Given that the third term (a3) is 8, we can use the formula for the nth term of an AP:
an = a1 + (n - 1) * d
Substituting n = 3 and an = 8:
8 = a1 + (3 - 1) * d
8 = a1 + 2d
Now, let's use the information that the ninth term (a9) exceeds three times the third term by 2. We can set up the equation:
a9 = 3 * a3 + 2
Substituting a3 = 8:
a9 = 3 * 8 + 2
a9 = 24 + 2
a9 = 26
To find the sum of the first 19 terms of the AP, we can use the formula:
Sn = (n/2) * (a1 + an)
Substituting n = 19:
S19 = (19/2) * (a1 + a19)
To find a19, we can use the formula for the nth term of an AP:
a19 = a1 + (19 - 1) * d
a19 = a1 + 18d
Now we have:
S19 = (19/2) * (a1 + a1 + 18d)
S19 = (19/2) * (2a1 + 18d)
To find the sum, we need to find the common difference (d) and the first term (a1).
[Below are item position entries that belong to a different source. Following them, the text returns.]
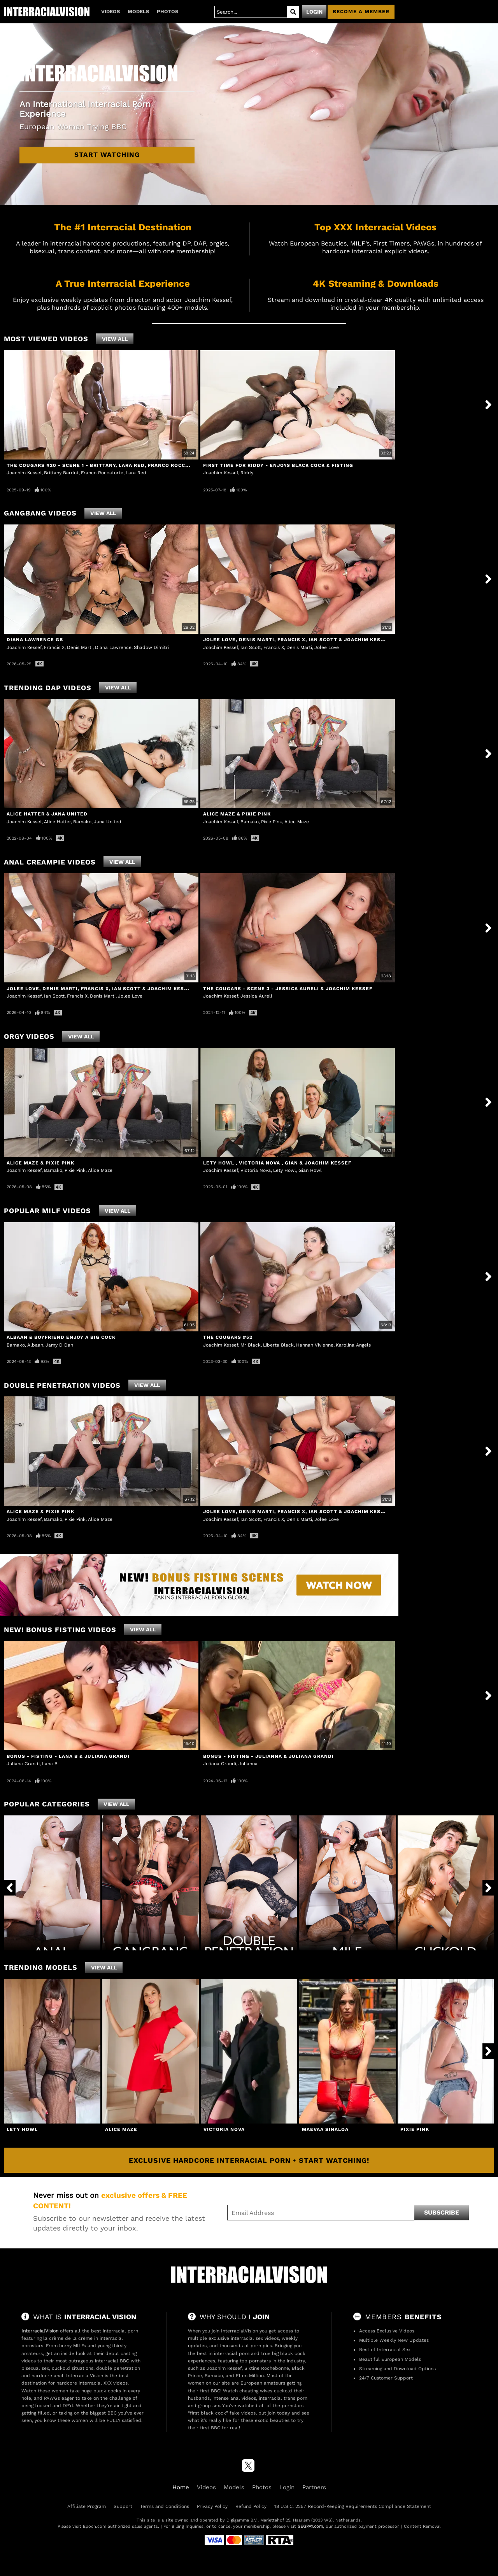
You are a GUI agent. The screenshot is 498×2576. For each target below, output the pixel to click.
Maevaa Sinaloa (325, 2129)
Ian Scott (250, 647)
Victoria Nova (255, 1170)
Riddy (246, 472)
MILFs (79, 2345)
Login (314, 12)
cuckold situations (72, 2368)
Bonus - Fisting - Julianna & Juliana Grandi (268, 1756)
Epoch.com (94, 2526)
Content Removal (422, 2526)
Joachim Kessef (24, 472)
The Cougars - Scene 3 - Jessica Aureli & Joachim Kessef (287, 988)
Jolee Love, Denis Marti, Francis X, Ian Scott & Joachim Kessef (297, 639)
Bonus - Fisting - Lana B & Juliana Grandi (68, 1756)
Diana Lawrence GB (35, 639)
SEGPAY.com (310, 2526)
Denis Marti (80, 647)
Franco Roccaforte (102, 472)
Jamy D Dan (59, 1345)
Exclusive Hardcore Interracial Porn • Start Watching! (249, 2160)
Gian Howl (310, 1170)
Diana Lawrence (113, 647)
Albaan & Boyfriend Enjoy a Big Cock (61, 1337)
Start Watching (107, 154)
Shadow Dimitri (151, 647)
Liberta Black (278, 1345)
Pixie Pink (271, 821)
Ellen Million (250, 2375)
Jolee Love (326, 647)
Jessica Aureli (256, 996)
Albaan (35, 1345)
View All (115, 339)
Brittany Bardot (61, 472)
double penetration (118, 2368)
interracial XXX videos (103, 2383)
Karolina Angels (353, 1345)
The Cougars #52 (228, 1337)
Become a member (361, 11)
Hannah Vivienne (314, 1345)
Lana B (50, 1763)
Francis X (54, 647)
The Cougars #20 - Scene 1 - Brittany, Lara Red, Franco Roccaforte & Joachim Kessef (133, 465)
From the equations we derived:
8 = a1 + 2d
26 = a1 + 18d
We can solve these two simultaneous equations to find the values of a1 and d.
(26 - 8) = (a1 + 18d) - (a1 + 2d)
18 = 16d
d = 18/16
d = 9/8
Substituting d = 9/8 into the first equation:
8 = a1 + 2(9/8)
8 = a1 + 9/4
a1 = 8 - 9/4
a1 = (32 - 9)/4
a1 = 23/4
Now we can substitute a1 = 23/4 and d = 9/8 into the formula for S19:
S19 = (19/2) * (2(23/4) + 18(9/8))
S19 = (19/2) * (46/4 + 162/8)
S19 = (19/2) * (46/4 + 81/4)
S19 = (19/2) * (127/4)
S19 = (19 * 127) / (2 * 4)
S19 = 2413/8
Therefore, the sum of the first 19 terms of the AP is 2413/8.